== TASK DETAILS ==
Copy the records exactly. Every line must match.

** Opening RECORDS FOR THE EXERCISE block **

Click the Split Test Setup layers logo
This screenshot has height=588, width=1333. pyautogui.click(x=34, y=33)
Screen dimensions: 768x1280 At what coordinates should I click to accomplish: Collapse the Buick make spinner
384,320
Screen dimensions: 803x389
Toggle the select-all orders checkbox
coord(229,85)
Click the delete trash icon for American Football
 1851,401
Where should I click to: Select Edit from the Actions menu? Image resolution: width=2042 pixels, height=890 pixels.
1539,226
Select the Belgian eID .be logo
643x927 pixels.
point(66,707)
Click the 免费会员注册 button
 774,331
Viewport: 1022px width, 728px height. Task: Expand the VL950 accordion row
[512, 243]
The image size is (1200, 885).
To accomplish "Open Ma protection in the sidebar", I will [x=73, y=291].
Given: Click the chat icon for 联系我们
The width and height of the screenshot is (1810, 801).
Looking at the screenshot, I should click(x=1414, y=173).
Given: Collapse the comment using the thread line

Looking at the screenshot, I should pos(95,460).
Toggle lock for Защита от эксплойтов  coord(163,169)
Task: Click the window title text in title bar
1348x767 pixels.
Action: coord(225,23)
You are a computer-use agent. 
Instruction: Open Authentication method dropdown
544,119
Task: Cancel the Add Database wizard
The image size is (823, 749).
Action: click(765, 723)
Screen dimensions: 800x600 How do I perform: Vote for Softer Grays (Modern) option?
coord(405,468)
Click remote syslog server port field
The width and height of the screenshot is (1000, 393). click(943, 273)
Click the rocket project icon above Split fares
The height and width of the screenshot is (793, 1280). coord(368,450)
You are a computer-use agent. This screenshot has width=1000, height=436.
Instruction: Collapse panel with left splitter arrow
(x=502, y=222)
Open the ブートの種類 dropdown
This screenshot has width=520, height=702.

** Closing RECORDS FOR THE EXERCISE block **

== SOLUTION TO THIS TASK ==
Click the Split Test Setup layers logo
This screenshot has height=588, width=1333. pyautogui.click(x=34, y=33)
Screen dimensions: 768x1280 At what coordinates should I click to accomplish: Collapse the Buick make spinner
384,320
Screen dimensions: 803x389
Toggle the select-all orders checkbox
coord(229,85)
Click the delete trash icon for American Football
 1851,401
Where should I click to: Select Edit from the Actions menu? Image resolution: width=2042 pixels, height=890 pixels.
1539,226
Select the Belgian eID .be logo
643x927 pixels.
point(66,707)
Click the 免费会员注册 button
 774,331
Viewport: 1022px width, 728px height. Task: Expand the VL950 accordion row
[512, 243]
The image size is (1200, 885).
To accomplish "Open Ma protection in the sidebar", I will [x=73, y=291].
Given: Click the chat icon for 联系我们
The width and height of the screenshot is (1810, 801).
Looking at the screenshot, I should click(x=1414, y=173).
Given: Collapse the comment using the thread line

Looking at the screenshot, I should pos(95,460).
Toggle lock for Защита от эксплойтов  coord(163,169)
Task: Click the window title text in title bar
1348x767 pixels.
Action: coord(225,23)
You are a computer-use agent. 
Instruction: Open Authentication method dropdown
544,119
Task: Cancel the Add Database wizard
The image size is (823, 749).
Action: click(765, 723)
Screen dimensions: 800x600 How do I perform: Vote for Softer Grays (Modern) option?
coord(405,468)
Click remote syslog server port field
The width and height of the screenshot is (1000, 393). click(943, 273)
Click the rocket project icon above Split fares
The height and width of the screenshot is (793, 1280). coord(368,450)
You are a computer-use agent. This screenshot has width=1000, height=436.
Instruction: Collapse panel with left splitter arrow
(x=502, y=222)
Open the ブートの種類 dropdown
This screenshot has width=520, height=702.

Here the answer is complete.